## Begin Supplied passage

0

I write a list into a csv file using unicodecsv module, encoding it by "utf-8", but when I try to read it using unicodecsv.reader, I still get the error:UnicodeDecodeError: 'utf8' codec can't decode byte.... I can read it in by csv.reader. Is there something that I am missing?

My codes are like this:

    with open(datapath + filename, 'wb') as csvfile:
        writer_to_csv = unicodecsv.writer(csvfile, encoding = "utf-8")
        writer_to_csv.writerows(data)

When I try to read it:

   with open(datapath + filename, 'rb') as csvfile:
        file_to_list = unicodecsv.reader(csvfile, encoding = "utf-8")

I got the error message.

Zhen Sun
  • 817
  • 3
  • 13
  • 20
  • What does `data` look like? – Simeon Visser Nov 27 '14 at 23:22
  • Does this help: http://stackoverflow.com/questions/21479589/unicodecsv-reader-from-unicode-string-not-working ? – Simeon Visser Nov 27 '14 at 23:28
  • @SimeonVisser, thanks. I saw that answer, but I already encoded the data in ``utf8``, that's why I don't understand the problem. Moreover, if I use csv.reader in the second part, it works with no problem. Is there anything special about ``unicodecsv`` that I am missing here? The data are parsed from a large xml file, just for your information. – Zhen Sun Nov 27 '14 at 23:31
  • 1
    If it can't read the file as UTF-8 then perhaps it isn't written properly as UTF-8. So although you get the error when reading the real error may happen when writing. So that's why I'm thinking you may be writing `data` incorrectly and it doesn't have the type/format that `writer_to_csv.writerows` expects. – Simeon Visser Nov 27 '14 at 23:47
  • @SimeonVisser, I think you are right. I can use encoding = "ISO 8859-1" to read the data. So I cannot really forcefully to write the data as "utf8" encoded? – Zhen Sun Nov 27 '14 at 23:54
  • 1
    If the data is currently encoded in ISO 8859-1 then you'll need to decode it to Unicode first and then encode the data to UTF-8 when passing it to write. However, I'm not sure whether that is possible so you may need to use ISO 8859-1 for both writing and reading. – Simeon Visser Nov 28 '14 at 00:14

0 Answers0

## End Supplied passage

* _Brief_
Print the stretch of the unicodecsv thread from "with open(datapath + filename, 'wb')" through "writer_to_csv.writerows(data)". The records have no connection to the unicodecsv thread.

## Begin Records shown

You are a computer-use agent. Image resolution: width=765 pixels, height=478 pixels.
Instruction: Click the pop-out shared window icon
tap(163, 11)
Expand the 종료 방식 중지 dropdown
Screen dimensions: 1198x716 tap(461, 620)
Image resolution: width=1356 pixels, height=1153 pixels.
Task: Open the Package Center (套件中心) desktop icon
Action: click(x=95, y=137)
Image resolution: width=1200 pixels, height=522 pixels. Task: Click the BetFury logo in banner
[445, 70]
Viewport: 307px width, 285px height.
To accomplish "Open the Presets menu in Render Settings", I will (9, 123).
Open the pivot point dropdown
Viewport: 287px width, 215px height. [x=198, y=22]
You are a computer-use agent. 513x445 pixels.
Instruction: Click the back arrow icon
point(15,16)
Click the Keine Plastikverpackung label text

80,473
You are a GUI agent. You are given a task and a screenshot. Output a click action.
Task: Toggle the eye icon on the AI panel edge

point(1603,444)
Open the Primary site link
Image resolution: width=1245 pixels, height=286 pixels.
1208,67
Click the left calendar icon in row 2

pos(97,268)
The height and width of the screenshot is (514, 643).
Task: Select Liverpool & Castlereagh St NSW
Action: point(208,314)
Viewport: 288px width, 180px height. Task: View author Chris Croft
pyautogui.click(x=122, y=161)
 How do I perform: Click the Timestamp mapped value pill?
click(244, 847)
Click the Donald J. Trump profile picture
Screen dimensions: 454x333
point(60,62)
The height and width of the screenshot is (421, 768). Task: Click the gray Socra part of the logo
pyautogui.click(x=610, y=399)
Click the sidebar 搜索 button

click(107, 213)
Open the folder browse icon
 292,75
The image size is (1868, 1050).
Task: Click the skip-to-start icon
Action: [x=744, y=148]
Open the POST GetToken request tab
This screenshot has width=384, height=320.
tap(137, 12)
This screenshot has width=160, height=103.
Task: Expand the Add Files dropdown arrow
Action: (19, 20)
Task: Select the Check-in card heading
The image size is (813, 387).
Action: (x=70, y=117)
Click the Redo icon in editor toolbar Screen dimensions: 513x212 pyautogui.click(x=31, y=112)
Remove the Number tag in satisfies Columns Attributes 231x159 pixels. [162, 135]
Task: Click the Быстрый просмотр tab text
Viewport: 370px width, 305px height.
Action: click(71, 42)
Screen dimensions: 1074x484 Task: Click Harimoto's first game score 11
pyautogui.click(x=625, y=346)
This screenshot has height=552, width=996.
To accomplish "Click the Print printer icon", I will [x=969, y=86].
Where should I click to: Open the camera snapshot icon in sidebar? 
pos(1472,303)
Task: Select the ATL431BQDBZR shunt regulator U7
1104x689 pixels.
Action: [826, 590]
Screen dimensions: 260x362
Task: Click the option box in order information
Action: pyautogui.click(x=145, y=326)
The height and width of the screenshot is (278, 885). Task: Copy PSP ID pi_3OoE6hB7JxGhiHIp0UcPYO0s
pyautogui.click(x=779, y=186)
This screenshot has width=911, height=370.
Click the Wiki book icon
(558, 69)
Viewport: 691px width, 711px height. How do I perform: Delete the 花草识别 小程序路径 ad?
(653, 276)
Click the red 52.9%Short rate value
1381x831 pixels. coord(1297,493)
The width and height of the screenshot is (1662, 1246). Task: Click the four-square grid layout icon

## End Records shown

* _Response to this exercise_
with open(datapath + filename, 'wb') as csvfile:
        writer_to_csv = unicodecsv.writer(csvfile, encoding = "utf-8")
        writer_to_csv.writerows(data)